──────── Source material

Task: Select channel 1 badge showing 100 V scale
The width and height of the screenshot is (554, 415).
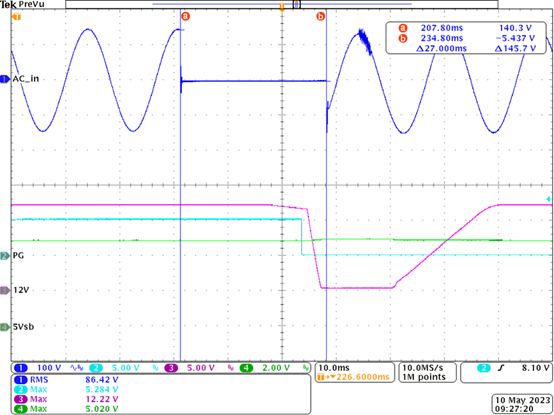Action: (x=21, y=368)
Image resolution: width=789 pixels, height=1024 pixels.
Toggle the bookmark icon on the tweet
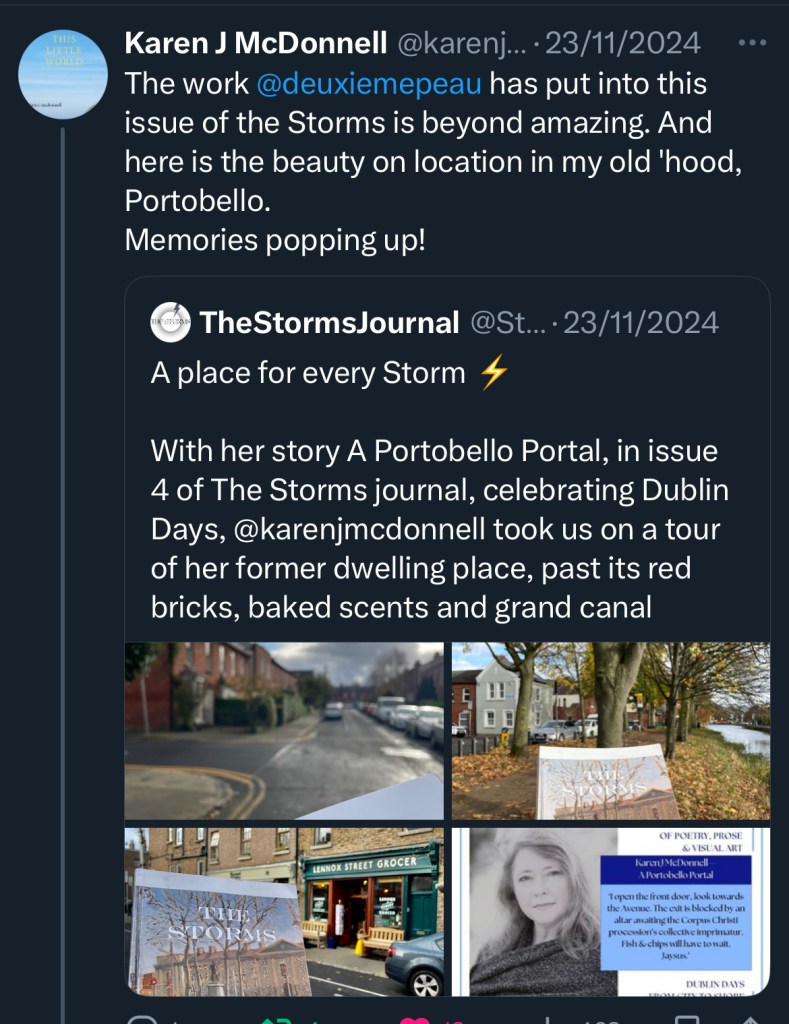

────────────────

_Instructions for the task_
The response should repeat each record precisely and contain no pictures.

_Your solution_
Task: Select channel 1 badge showing 100 V scale
The width and height of the screenshot is (554, 415).
Action: (x=21, y=368)
Image resolution: width=789 pixels, height=1024 pixels.
Toggle the bookmark icon on the tweet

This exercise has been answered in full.